Si en el siglo XVIII se comienza a definir la pedagogía de la sexualidad, desde enfoques más o menos restringidos, es a comienzos del siglo XX cuando la educación sexual se institucionaliza respondiendo al derecho a la información de los ciudadanos. Ya en 1903 la doctora Carolina Widerstram tuvo la iniciativa, radicalmente opuesta a las costumbres de la época, de solicitar oficialmente una educación sexual obligatoria. Dos años más tarde las obras de S. Freud sobre teoría sexual y sexualidad infantil apoyarán los intentos reticentes de introducir en los sistemas educativos este tipo de educación.

En el panorama europeo, Suecia es el país que introduce por primera vez – en 1945- la educación sexual en los programas de estudios y elabora un manual de uso obligado para todo el sistema escolar (7 a 19 años). En Francia, donde ya en 1947 se habían tomados medidas oficiales en este sentido, no se introduce la obligatoriedad hasta febrero de 1973. En otros países como Italia o Polonia también se introducirá la educación sexual en los programas escolares a principios de la década de los setenta; década, por otro lado, en la que se comienzan a publicar importantes obras necesarias para comprender la evolución histórica de este tipo de educación y los distintos modelos que coexisten en nuestra cultura: tradicional, preventivo y liberal-integrador. Nuestro país se incorpora mucho más tarde a estas reformas institucionales, en 1981 (muy tímidamente) y con la Reforma Educativa actual incorporando esta educación dentro de los llamados Temas Transversales.

Ha existido siempre una cierta confusión y diversidad para conceptuar esta educación.

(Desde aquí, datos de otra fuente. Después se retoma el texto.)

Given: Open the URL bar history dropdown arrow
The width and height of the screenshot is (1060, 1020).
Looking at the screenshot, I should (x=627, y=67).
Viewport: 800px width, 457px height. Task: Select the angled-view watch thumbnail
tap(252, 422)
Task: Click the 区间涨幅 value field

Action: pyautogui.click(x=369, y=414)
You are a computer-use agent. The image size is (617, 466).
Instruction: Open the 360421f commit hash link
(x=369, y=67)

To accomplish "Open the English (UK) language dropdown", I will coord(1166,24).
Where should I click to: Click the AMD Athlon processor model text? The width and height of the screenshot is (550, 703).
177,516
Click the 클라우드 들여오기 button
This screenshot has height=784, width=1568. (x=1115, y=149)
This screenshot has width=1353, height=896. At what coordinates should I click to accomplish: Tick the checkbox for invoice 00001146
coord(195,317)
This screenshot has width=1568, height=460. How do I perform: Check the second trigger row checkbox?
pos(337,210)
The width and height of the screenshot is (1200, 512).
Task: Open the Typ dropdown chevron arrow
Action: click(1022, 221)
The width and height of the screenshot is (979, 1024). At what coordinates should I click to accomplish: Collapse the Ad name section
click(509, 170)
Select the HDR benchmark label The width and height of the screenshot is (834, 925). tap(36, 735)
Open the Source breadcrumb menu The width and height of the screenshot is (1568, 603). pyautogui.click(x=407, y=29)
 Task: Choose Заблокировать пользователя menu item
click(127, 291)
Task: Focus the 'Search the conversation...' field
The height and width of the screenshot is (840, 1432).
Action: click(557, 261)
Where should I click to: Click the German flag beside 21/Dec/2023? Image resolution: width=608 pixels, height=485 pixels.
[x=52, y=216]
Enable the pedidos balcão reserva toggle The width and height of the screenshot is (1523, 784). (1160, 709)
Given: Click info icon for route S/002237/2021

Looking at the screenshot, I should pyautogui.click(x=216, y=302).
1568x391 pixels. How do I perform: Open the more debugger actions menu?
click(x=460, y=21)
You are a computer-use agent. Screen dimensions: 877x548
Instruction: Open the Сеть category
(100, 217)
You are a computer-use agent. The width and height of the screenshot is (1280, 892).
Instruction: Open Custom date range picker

La Organización Mundial de la Salud (OMS) la definía, en 1975, como “la integración de los aspectos sociales, normativos, afectivos e intelectuales de la sexualidad humana, para enriquecer positivamente y mejorar la personalidad, la intercomunicación y afectividad, ampliándola con el concepto de autonomía y solidaridad del placer”. En la actualidad existe consenso en nominarla Educación Afectivo-Sexual desde un enfoque más holístico e integrador que contempla aspectos que más allá del conocimiento puramente biológico, explica procesos trascendentales como la construcción de la identidad de género o las relaciones afectivas, exentas de violencia y discriminación, en el ámbito de nuestra cultura. De este modo, la sexualidad es un concepto amplio y complejo que incluye las relaciones personales entre géneros, las formas de organización social normativas o la regulación social de la reproducción. La Educación Afectivo-Sexual, desde la perspectiva de género, persigue superar las relaciones de poder asimétricas, la división social del trabajo en los ámbitos privado y público como espacios excluyentes o la contraposición entre agresividad y afectividad como características jerarquizadas de las personas. Desde este enfoque el conocimiento sexual es un conocimiento construido socialmente en el que intervienen procesos históricos y culturales y un modo singular de organización de la sociedad. Es por ello que esta educación, vinculada de alguna manera con la geducación en derechos humanos, aspira al cambio social hacia unas relaciones más igualitarias entre las personas. Su concepto actual definido dentro de un paradigma humanizado, ofrece alternativas críticas a situaciones de discriminación incorporando dimensiones biológicas, culturales, sociales, afectivas, psicológicas y morales.